▶ _TASK DETAILS_
Word-for-word reproduction, images excluded: copy every entry below.
--- --- ---
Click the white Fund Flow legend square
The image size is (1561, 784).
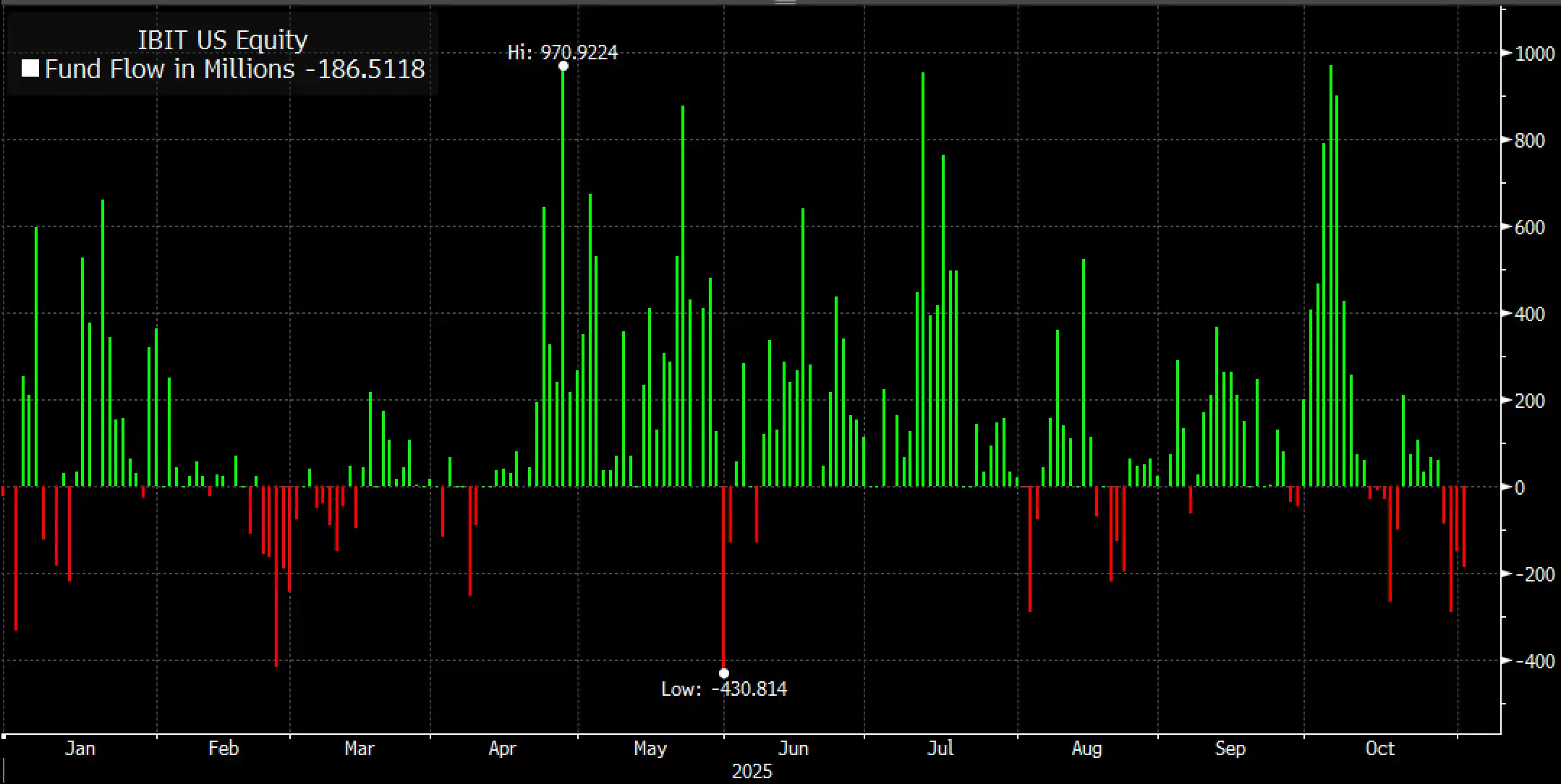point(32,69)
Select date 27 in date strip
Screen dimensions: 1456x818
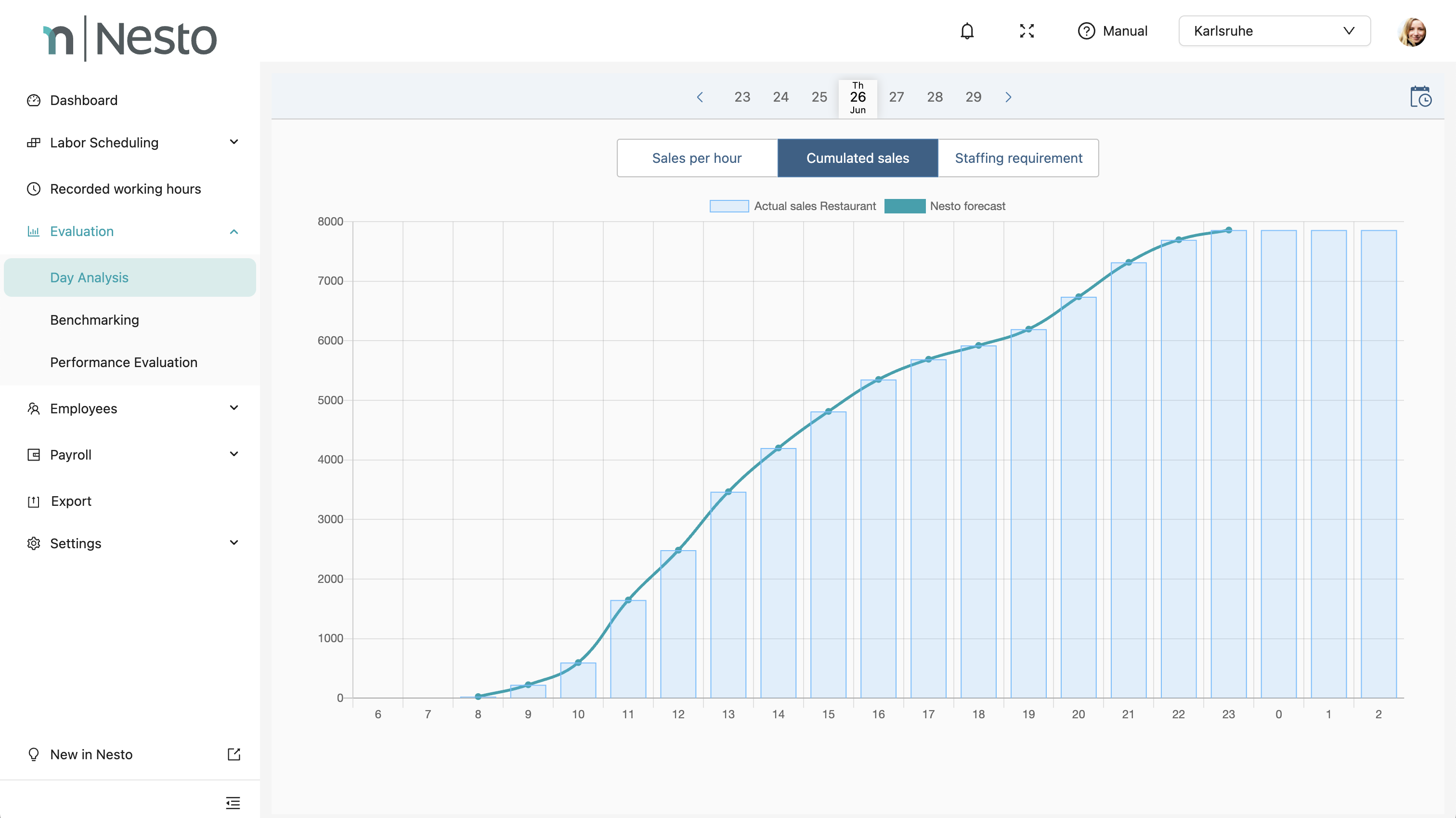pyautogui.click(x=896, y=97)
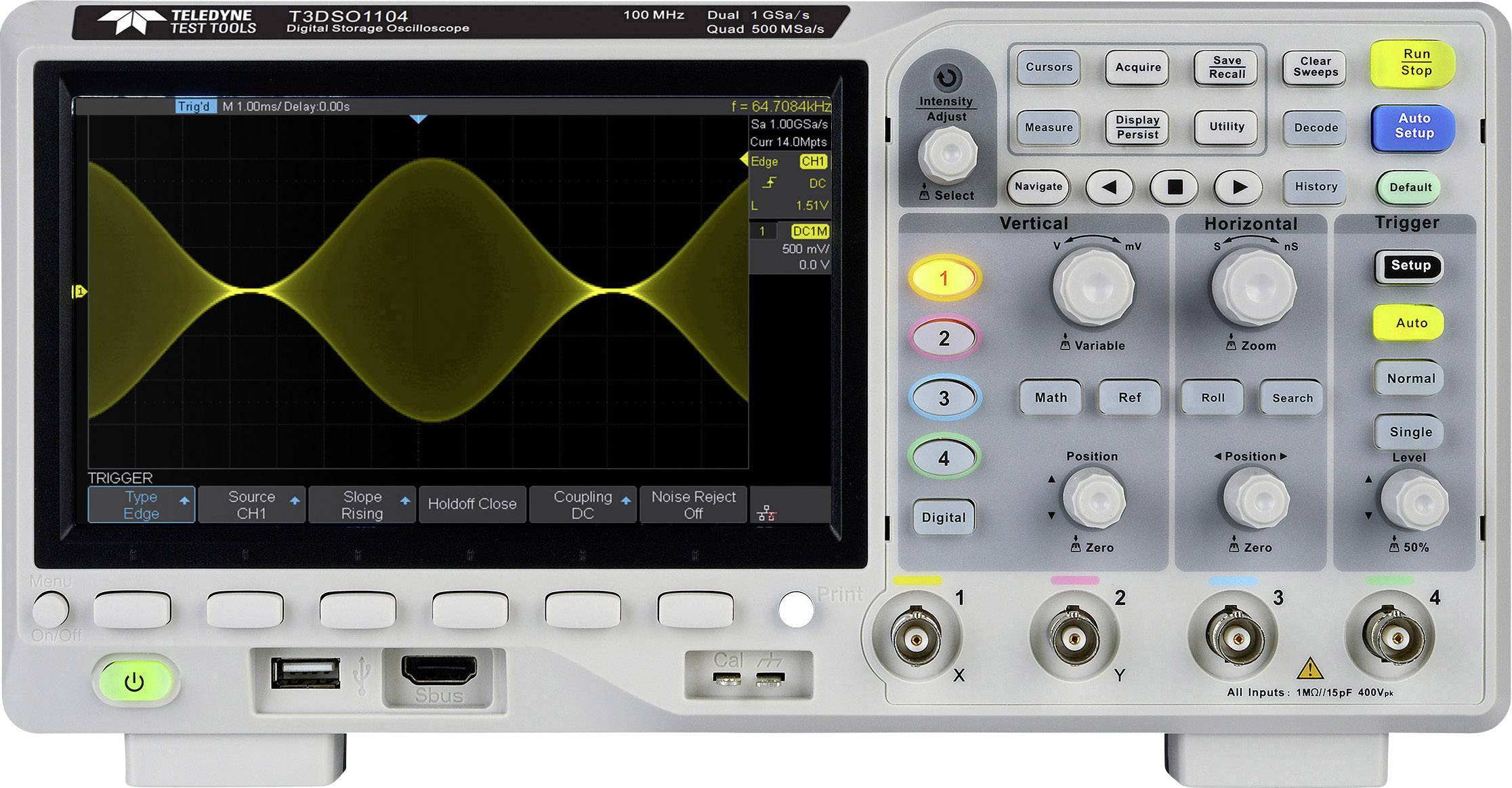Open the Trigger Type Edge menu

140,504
--- --- ---
▶ _RESPONSE_
Click the white Fund Flow legend square
The image size is (1561, 784).
point(32,69)
Select date 27 in date strip
Screen dimensions: 1456x818
pyautogui.click(x=896, y=97)
Open the Trigger Type Edge menu

140,504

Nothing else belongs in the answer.